Io gliele auguro di tutto cuore felici, e confido che Ferdinando spalancherà bene gli occhi per accertarsi che le abbiano a riuscire tali. E di lei o perchè non mi scrive niente? Il tempo non le ha recato veruna consolazione?
Io vivo la vita dell'esule, rimpiangendo la patria, e desiderando di starmi lontano finchè durano le presenti condizioni. Quanto a speranze, io non ne ho veruna.

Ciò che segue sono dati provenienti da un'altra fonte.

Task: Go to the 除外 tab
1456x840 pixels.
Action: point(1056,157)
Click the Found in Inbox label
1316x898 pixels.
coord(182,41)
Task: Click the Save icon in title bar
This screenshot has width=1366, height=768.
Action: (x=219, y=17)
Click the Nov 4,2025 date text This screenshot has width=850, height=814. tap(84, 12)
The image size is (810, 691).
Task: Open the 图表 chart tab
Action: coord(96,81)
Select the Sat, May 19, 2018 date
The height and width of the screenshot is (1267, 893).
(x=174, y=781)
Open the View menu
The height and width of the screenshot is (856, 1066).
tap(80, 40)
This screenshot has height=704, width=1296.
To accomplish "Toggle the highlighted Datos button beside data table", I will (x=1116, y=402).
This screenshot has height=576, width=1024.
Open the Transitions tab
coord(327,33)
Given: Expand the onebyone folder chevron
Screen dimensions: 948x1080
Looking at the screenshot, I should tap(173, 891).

Tante cose per me alla signora Teresa. Quanto al signor Ferdinando, io vado orgoglioso di avere contribuito alla sua eterna salute (a suo tempo); perchè, se egli esercitò tutte le virtù corporali puntualmente, come quella di visitare i carcerati, vado sicuro, che un bel seggiolone imbottito di crino per la estate, e di lana pel verno, lo aspetta in paradiso. A rischio però di essere ripreso d'ingratitudine, io non vorrei contraccambiarlo. Stia sana; saluti in casa tutti per parte mia, e dei miei, e si persuada, che le sue lettere saranno sempre per me argomento di contentezza. Mi abbia sempre
Per aff.o suoD. GUERRAZZI.
Genova, 28 giugno 1858.
Mia cara signora Ersilia
Come la trattano questi calori? Seguì il matrimonio della sorella? Come va la signora Teresa? E soprattutto come sta Ferdinando? Spero avere di ciò risposta soddisfacente. Ma voi altri che siete ostriche, le quali, attaccate allo scoglio, non si muovono mai? O perchè non venite mai quaggiù? Non fosse altro per vedere la figura, che fa questo grappolo di libertà malmenata dalla crittogama d'Italia e dall'altra di Francia.
A mano a mano mi si fanno più rade le lettere del mio paese; ed a ragione; perchè gli esuli sono mezzo morti, e più che stanno fuori più muoiono.